Gospel: Mark 1:14-20.
Link to readings.
Today we begin the sequence of readings from Mark’s Gospel, the proper Gospel of Year B. Appropriately, the Gospel for the day, Mark 1:14-20, offers a summary statement of the inaugural preaching of Jesus (1:14-15) and his call of the first four disciples (1:16-20).
Jesus begins his ministry in Galilee after John the Baptist has been arrested. The epoch of John’s witness has come to a close: he has preached, and he has been “delivered up”, a harbinger of the fate that will also await Jesus as the cost of proclaiming the Gospel.
The “Gospel of God’ that Jesus begins to proclaim is essentially a message of freedom. It takes (Second) Isaiah”s “good news” (“gospel”) of freedom for Israel exiled in Babylon (Isa 40:9; 41:7; 42:7-8; 61:1) and applies this to the liberation associated with the onset of the “Kingdom” or “Rule of God”. Instead of captivity in Babylon, what is presupposed in Jesus” proclamation of the Kingdom is the sense that human beings currently labour under the opposing “rule” of Satan, manifest in multiple captivities of body and spirit. Jesus comes as the Son of God, empowered by the Spirit (1:10), to wrest human beings from captivity to the demonic and reclaim them for God’s rule, that is, for the original and abiding intent of the Creator for human life. From the start, then, Mark”s Gospel portrays Jesus as locked in a mighty conflict with the with the demonic, best understood as referring to controlling forces of various kinds—all that stunts human lives, alienating them from a life-giving relationship with God and their true humanity. On the individual level we can think, not only of sin as such, but also of various kinds of addictions; on the social level, we can think of systems of exploitation and oppression, economic and political. Jesus is the “Stronger one” (1:7), who has come to “bind” Satan (3:27) and break his grip upon human life in all these ways.
To benefit from this liberation what is required on the human side is “repentance” and faith. Repentance (Greek: metanoia [= change of heart]) is not simply repentance for sin but an openness to a whole new vision of God and God”s action in the world, something that will radically shake prevailing expectations. Faith is then the conviction that, in the teaching and activity of Jesus, the liberating power of the Kingdom is truly present and effective. Faith is the essential channel through which this power takes hold of human lives. Its absence can cause “blockage” (as will be the case when Jesus visits his hometown, Nazareth [Mark 6:1-6]). Hence the summons to “believe the good news” (v 15).
Following the summary of Jesus” inaugural preaching, the gospel goes on to describe his calling of disciples to assist him in his mission.

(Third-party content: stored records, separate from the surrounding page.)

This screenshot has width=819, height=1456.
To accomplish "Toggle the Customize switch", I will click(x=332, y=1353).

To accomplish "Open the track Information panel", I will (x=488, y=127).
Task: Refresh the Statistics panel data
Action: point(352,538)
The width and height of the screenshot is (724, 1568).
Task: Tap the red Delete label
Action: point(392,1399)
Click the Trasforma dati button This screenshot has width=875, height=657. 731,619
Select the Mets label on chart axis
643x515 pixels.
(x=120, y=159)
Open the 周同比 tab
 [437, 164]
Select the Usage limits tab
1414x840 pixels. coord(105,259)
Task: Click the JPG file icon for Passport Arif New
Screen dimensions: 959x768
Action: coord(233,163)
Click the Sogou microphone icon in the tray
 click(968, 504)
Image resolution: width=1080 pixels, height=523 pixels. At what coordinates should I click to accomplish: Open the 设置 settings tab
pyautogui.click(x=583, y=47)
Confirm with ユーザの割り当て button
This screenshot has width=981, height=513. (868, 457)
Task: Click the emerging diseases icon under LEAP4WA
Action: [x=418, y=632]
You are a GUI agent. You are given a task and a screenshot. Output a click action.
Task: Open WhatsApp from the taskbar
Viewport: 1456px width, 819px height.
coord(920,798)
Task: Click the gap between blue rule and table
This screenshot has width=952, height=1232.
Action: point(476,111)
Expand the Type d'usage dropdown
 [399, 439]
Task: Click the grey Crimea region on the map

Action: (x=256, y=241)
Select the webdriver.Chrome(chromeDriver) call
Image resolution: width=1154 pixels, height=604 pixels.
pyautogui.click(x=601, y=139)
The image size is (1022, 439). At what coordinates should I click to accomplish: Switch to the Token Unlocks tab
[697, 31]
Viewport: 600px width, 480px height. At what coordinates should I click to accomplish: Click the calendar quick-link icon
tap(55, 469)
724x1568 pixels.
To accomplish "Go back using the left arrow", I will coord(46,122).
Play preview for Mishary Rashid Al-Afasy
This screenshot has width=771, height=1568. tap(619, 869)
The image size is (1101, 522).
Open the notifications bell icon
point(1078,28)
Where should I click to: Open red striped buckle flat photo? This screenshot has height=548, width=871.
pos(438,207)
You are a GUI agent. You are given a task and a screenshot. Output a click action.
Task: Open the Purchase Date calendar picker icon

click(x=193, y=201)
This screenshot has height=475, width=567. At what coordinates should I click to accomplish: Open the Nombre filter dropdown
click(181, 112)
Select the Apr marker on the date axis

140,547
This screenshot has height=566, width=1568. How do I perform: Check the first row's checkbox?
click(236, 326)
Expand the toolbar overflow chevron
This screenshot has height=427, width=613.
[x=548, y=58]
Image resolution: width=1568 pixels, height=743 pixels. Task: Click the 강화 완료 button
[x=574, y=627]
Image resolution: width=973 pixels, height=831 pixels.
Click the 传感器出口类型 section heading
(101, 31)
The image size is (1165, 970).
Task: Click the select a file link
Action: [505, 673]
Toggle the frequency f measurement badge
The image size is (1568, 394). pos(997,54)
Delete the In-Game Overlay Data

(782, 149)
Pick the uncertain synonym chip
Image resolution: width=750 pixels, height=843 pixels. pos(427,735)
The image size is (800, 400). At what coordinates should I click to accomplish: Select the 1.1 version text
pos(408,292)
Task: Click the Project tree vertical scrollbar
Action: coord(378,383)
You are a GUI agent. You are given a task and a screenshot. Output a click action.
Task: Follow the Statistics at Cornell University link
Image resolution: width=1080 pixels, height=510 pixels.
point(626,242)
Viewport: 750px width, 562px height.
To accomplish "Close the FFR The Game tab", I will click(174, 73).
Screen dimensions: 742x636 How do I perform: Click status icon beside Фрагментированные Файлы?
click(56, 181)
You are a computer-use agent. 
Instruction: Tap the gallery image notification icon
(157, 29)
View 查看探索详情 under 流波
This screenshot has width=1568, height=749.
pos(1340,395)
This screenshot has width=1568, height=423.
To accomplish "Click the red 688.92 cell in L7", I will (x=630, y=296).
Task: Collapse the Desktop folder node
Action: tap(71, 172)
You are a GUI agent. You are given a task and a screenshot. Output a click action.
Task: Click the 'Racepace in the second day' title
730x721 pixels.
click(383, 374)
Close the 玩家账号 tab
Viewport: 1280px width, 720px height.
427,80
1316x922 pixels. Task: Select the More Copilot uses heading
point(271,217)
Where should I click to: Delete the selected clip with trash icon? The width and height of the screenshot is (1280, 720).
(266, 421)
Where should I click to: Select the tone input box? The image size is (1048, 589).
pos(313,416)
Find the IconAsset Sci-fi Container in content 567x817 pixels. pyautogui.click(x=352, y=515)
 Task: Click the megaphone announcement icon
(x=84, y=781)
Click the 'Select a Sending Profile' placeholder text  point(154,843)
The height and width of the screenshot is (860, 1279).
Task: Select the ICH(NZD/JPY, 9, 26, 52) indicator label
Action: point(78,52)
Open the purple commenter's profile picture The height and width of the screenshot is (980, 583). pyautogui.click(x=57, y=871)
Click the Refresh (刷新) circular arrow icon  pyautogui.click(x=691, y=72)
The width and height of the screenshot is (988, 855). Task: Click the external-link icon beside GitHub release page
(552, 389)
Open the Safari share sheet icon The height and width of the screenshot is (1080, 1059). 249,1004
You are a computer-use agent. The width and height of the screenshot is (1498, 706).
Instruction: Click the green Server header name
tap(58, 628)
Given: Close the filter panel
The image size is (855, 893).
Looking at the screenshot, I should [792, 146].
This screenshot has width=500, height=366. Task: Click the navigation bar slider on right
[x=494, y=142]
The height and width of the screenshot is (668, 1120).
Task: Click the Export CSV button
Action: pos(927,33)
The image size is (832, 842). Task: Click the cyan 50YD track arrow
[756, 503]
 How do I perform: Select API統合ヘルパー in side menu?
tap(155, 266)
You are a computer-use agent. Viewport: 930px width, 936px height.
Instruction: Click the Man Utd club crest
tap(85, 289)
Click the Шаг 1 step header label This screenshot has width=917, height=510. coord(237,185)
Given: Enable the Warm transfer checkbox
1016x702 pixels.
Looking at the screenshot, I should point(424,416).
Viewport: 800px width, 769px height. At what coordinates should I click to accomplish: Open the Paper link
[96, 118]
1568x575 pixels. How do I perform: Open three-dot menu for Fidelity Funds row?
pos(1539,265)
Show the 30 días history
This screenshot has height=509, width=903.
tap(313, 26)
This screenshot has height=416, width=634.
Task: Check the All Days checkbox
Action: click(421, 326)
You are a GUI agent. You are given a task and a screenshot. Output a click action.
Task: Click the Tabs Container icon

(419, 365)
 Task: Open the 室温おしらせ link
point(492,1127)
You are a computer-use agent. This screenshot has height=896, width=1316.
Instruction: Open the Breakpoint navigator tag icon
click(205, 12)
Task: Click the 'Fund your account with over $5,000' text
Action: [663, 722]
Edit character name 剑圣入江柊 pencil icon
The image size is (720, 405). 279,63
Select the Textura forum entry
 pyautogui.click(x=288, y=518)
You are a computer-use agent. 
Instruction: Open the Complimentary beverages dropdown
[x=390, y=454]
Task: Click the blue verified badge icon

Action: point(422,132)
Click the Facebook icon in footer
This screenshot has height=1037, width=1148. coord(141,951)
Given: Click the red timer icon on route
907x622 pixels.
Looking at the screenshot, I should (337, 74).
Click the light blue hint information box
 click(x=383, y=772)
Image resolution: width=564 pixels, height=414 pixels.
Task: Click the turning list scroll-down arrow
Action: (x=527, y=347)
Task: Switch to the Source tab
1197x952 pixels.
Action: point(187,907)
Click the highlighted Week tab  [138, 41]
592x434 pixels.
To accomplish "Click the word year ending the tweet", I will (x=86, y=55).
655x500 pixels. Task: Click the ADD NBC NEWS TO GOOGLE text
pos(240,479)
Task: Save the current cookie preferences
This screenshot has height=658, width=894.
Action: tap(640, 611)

The double call involving two sets of brothers enables us to discern a common pattern: Jesus “sees” and “calls”, they “leave” and “follow”. In fishers of fish, Jesus sees a capacity for a new kind of “fishing”. He calls them to cease being fishers of fish and become, through following him, fishers of people—sharers, in other words, in his mission of reclaiming human lives for the life-giving rule of God.
As is always the case when people are called by God in the Scriptures before they can follow the call they must leave significant aspects of their former life behind. Here the disciples immediately leave their old livelihood (nets, boats, hired men) and their family (father). They will find a new “boat”—the Church—and new “family”—the band of disciples gathered around Jesus, who he will induct into the intimacy of his familial relationship with God. Hearing the call of Jesus today may not, as in the case of those four disciples, involve leaving one’s present occupation. But it may so deepen the way one lives that occupation as to transform it into a true catching of “fish” for the Kingdom.
The Gospel is aptly foreshadowed in the First Reading (Jonah 3:1-5, 10) by the call of the prophet Jonah and his summons to the people of Nineveh to repent in view of a threatened punishment by God—a punishment which their repentance averts.
The Second Reading (1 Cor 7:29-31) stands rather apart from all this. Congregations today will be shocked to hear Paul counsel, “Those who have wives should live as though they had none”! His advice reflects the intense expectation of the end of the world in the early Church. A glance at the wider context shows that he is not counselling the abandonment of marriage or engagement with the business of the world but a refusal to be absorbed in such realities since the only lasting reality is that of the coming Reign of God.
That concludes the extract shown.